● **WHAT YOU HAVE TO DO**:
Each record below must be written out exactly as given.

[Start of Attachment]

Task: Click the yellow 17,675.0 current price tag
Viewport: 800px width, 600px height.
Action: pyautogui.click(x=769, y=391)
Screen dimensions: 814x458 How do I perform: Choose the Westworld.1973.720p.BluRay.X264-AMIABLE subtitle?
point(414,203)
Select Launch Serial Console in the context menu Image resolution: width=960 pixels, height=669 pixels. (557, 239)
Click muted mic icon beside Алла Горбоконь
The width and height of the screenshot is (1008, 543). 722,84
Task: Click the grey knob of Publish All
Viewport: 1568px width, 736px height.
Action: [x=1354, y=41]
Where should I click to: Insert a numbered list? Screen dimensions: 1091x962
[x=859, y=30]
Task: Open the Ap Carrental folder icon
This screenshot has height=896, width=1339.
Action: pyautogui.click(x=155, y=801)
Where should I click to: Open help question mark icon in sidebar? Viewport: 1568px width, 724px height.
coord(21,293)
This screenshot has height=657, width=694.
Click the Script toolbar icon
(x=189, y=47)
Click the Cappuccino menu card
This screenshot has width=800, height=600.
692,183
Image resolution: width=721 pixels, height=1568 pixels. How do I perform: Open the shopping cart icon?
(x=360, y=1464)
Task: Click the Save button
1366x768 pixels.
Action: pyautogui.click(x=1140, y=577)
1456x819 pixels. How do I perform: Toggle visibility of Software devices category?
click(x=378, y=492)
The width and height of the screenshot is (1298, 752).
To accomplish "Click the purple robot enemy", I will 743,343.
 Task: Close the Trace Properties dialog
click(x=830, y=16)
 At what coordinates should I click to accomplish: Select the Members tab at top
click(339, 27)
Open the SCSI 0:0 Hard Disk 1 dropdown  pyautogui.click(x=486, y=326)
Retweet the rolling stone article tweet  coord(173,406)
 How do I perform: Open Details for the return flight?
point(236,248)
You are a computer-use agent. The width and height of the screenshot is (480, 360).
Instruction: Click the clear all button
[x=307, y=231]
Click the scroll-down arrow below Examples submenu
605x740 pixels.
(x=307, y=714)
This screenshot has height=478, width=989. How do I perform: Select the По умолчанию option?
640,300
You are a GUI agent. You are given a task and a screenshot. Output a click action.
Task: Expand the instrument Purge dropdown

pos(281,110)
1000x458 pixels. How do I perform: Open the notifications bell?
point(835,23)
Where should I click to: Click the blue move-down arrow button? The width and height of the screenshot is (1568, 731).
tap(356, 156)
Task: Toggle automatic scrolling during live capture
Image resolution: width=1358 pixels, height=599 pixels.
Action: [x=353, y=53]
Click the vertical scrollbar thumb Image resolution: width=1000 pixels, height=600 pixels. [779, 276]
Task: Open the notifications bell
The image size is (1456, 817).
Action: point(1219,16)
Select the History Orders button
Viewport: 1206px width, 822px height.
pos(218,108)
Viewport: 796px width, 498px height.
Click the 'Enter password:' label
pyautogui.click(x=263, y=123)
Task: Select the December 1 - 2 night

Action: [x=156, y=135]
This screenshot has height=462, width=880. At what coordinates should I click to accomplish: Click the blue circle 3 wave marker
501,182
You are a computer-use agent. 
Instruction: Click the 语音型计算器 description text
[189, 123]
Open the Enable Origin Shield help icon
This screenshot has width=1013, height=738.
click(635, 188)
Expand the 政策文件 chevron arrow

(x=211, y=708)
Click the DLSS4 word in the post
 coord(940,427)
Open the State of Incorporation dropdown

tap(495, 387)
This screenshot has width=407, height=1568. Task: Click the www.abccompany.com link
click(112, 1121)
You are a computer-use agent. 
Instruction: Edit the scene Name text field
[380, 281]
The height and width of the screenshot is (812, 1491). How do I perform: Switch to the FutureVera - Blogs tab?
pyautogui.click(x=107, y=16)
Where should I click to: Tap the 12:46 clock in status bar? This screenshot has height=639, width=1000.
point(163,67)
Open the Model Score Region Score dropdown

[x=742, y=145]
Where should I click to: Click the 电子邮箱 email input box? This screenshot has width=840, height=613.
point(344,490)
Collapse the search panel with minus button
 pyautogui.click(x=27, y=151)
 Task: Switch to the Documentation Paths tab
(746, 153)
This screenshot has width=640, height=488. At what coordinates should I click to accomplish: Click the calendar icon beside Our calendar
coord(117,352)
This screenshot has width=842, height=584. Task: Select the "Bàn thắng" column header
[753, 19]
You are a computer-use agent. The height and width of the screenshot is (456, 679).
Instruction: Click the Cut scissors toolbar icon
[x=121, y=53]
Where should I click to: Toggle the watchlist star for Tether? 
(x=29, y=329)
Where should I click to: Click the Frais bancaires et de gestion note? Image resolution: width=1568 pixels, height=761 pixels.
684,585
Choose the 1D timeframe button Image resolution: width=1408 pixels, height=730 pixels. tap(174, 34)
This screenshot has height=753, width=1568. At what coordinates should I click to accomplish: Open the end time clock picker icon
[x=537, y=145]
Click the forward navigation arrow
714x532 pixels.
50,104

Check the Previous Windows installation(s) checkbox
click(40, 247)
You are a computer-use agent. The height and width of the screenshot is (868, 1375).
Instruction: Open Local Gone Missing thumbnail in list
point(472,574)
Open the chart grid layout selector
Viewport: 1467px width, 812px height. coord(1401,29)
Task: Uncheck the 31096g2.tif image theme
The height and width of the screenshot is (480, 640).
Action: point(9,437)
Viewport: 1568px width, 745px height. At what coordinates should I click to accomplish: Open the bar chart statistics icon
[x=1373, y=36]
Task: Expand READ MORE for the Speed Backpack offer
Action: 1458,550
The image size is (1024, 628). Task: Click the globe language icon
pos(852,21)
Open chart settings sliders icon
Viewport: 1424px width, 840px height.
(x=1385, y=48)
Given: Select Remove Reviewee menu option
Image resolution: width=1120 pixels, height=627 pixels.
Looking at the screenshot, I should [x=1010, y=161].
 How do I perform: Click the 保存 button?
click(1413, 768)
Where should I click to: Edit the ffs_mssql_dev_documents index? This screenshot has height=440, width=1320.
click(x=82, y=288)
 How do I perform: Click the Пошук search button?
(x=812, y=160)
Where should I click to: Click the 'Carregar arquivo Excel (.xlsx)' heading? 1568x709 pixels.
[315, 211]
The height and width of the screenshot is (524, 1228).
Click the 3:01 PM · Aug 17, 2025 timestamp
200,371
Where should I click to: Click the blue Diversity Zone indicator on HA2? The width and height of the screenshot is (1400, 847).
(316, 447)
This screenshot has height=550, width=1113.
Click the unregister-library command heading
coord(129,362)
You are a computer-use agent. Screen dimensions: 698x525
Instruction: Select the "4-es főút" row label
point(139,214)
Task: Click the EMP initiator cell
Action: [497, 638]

[End of Attachment]

● **OUTPUT FOR THIS TASK**:
Task: Click the yellow 17,675.0 current price tag
Viewport: 800px width, 600px height.
Action: pyautogui.click(x=769, y=391)
Screen dimensions: 814x458 How do I perform: Choose the Westworld.1973.720p.BluRay.X264-AMIABLE subtitle?
point(414,203)
Select Launch Serial Console in the context menu Image resolution: width=960 pixels, height=669 pixels. (557, 239)
Click muted mic icon beside Алла Горбоконь
The width and height of the screenshot is (1008, 543). 722,84
Task: Click the grey knob of Publish All
Viewport: 1568px width, 736px height.
Action: [x=1354, y=41]
Where should I click to: Insert a numbered list? Screen dimensions: 1091x962
[x=859, y=30]
Task: Open the Ap Carrental folder icon
This screenshot has height=896, width=1339.
Action: pyautogui.click(x=155, y=801)
Where should I click to: Open help question mark icon in sidebar? Viewport: 1568px width, 724px height.
coord(21,293)
This screenshot has height=657, width=694.
Click the Script toolbar icon
(x=189, y=47)
Click the Cappuccino menu card
This screenshot has width=800, height=600.
692,183
Image resolution: width=721 pixels, height=1568 pixels. How do I perform: Open the shopping cart icon?
(x=360, y=1464)
Task: Click the Save button
1366x768 pixels.
Action: pyautogui.click(x=1140, y=577)
1456x819 pixels. How do I perform: Toggle visibility of Software devices category?
click(x=378, y=492)
The width and height of the screenshot is (1298, 752).
To accomplish "Click the purple robot enemy", I will 743,343.
 Task: Close the Trace Properties dialog
click(x=830, y=16)
 At what coordinates should I click to accomplish: Select the Members tab at top
click(339, 27)
Open the SCSI 0:0 Hard Disk 1 dropdown  pyautogui.click(x=486, y=326)
Retweet the rolling stone article tweet  coord(173,406)
 How do I perform: Open Details for the return flight?
point(236,248)
You are a computer-use agent. The width and height of the screenshot is (480, 360).
Instruction: Click the clear all button
[x=307, y=231]
Click the scroll-down arrow below Examples submenu
605x740 pixels.
(x=307, y=714)
This screenshot has height=478, width=989. How do I perform: Select the По умолчанию option?
640,300
You are a GUI agent. You are given a task and a screenshot. Output a click action.
Task: Expand the instrument Purge dropdown

pos(281,110)
1000x458 pixels. How do I perform: Open the notifications bell?
point(835,23)
Where should I click to: Click the blue move-down arrow button? The width and height of the screenshot is (1568, 731).
tap(356, 156)
Task: Toggle automatic scrolling during live capture
Image resolution: width=1358 pixels, height=599 pixels.
Action: [x=353, y=53]
Click the vertical scrollbar thumb Image resolution: width=1000 pixels, height=600 pixels. [779, 276]
Task: Open the notifications bell
The image size is (1456, 817).
Action: point(1219,16)
Select the History Orders button
Viewport: 1206px width, 822px height.
pos(218,108)
Viewport: 796px width, 498px height.
Click the 'Enter password:' label
pyautogui.click(x=263, y=123)
Task: Select the December 1 - 2 night

Action: [x=156, y=135]
This screenshot has height=462, width=880. At what coordinates should I click to accomplish: Click the blue circle 3 wave marker
501,182
You are a computer-use agent. 
Instruction: Click the 语音型计算器 description text
[189, 123]
Open the Enable Origin Shield help icon
This screenshot has width=1013, height=738.
click(635, 188)
Expand the 政策文件 chevron arrow

(x=211, y=708)
Click the DLSS4 word in the post
 coord(940,427)
Open the State of Incorporation dropdown

tap(495, 387)
This screenshot has width=407, height=1568. Task: Click the www.abccompany.com link
click(112, 1121)
You are a computer-use agent. 
Instruction: Edit the scene Name text field
[380, 281]
The height and width of the screenshot is (812, 1491). How do I perform: Switch to the FutureVera - Blogs tab?
pyautogui.click(x=107, y=16)
Where should I click to: Tap the 12:46 clock in status bar? This screenshot has height=639, width=1000.
point(163,67)
Open the Model Score Region Score dropdown

[x=742, y=145]
Where should I click to: Click the 电子邮箱 email input box? This screenshot has width=840, height=613.
point(344,490)
Collapse the search panel with minus button
 pyautogui.click(x=27, y=151)
 Task: Switch to the Documentation Paths tab
(746, 153)
This screenshot has width=640, height=488. At what coordinates should I click to accomplish: Click the calendar icon beside Our calendar
coord(117,352)
This screenshot has width=842, height=584. Task: Select the "Bàn thắng" column header
[753, 19]
You are a computer-use agent. The height and width of the screenshot is (456, 679).
Instruction: Click the Cut scissors toolbar icon
[x=121, y=53]
Where should I click to: Toggle the watchlist star for Tether? 
(x=29, y=329)
Where should I click to: Click the Frais bancaires et de gestion note? Image resolution: width=1568 pixels, height=761 pixels.
684,585
Choose the 1D timeframe button Image resolution: width=1408 pixels, height=730 pixels. tap(174, 34)
This screenshot has height=753, width=1568. At what coordinates should I click to accomplish: Open the end time clock picker icon
[x=537, y=145]
Click the forward navigation arrow
714x532 pixels.
50,104

Check the Previous Windows installation(s) checkbox
click(40, 247)
You are a computer-use agent. The height and width of the screenshot is (868, 1375).
Instruction: Open Local Gone Missing thumbnail in list
point(472,574)
Open the chart grid layout selector
Viewport: 1467px width, 812px height. coord(1401,29)
Task: Uncheck the 31096g2.tif image theme
The height and width of the screenshot is (480, 640).
Action: point(9,437)
Viewport: 1568px width, 745px height. At what coordinates should I click to accomplish: Open the bar chart statistics icon
[x=1373, y=36]
Task: Expand READ MORE for the Speed Backpack offer
Action: 1458,550
The image size is (1024, 628). Task: Click the globe language icon
pos(852,21)
Open chart settings sliders icon
Viewport: 1424px width, 840px height.
(x=1385, y=48)
Given: Select Remove Reviewee menu option
Image resolution: width=1120 pixels, height=627 pixels.
Looking at the screenshot, I should [x=1010, y=161].
 How do I perform: Click the 保存 button?
click(1413, 768)
Where should I click to: Edit the ffs_mssql_dev_documents index? This screenshot has height=440, width=1320.
click(x=82, y=288)
 How do I perform: Click the Пошук search button?
(x=812, y=160)
Where should I click to: Click the 'Carregar arquivo Excel (.xlsx)' heading? 1568x709 pixels.
[315, 211]
The height and width of the screenshot is (524, 1228).
Click the 3:01 PM · Aug 17, 2025 timestamp
200,371
Where should I click to: Click the blue Diversity Zone indicator on HA2? The width and height of the screenshot is (1400, 847).
(316, 447)
This screenshot has height=550, width=1113.
Click the unregister-library command heading
coord(129,362)
You are a computer-use agent. Screen dimensions: 698x525
Instruction: Select the "4-es főút" row label
point(139,214)
Task: Click the EMP initiator cell
Action: [497, 638]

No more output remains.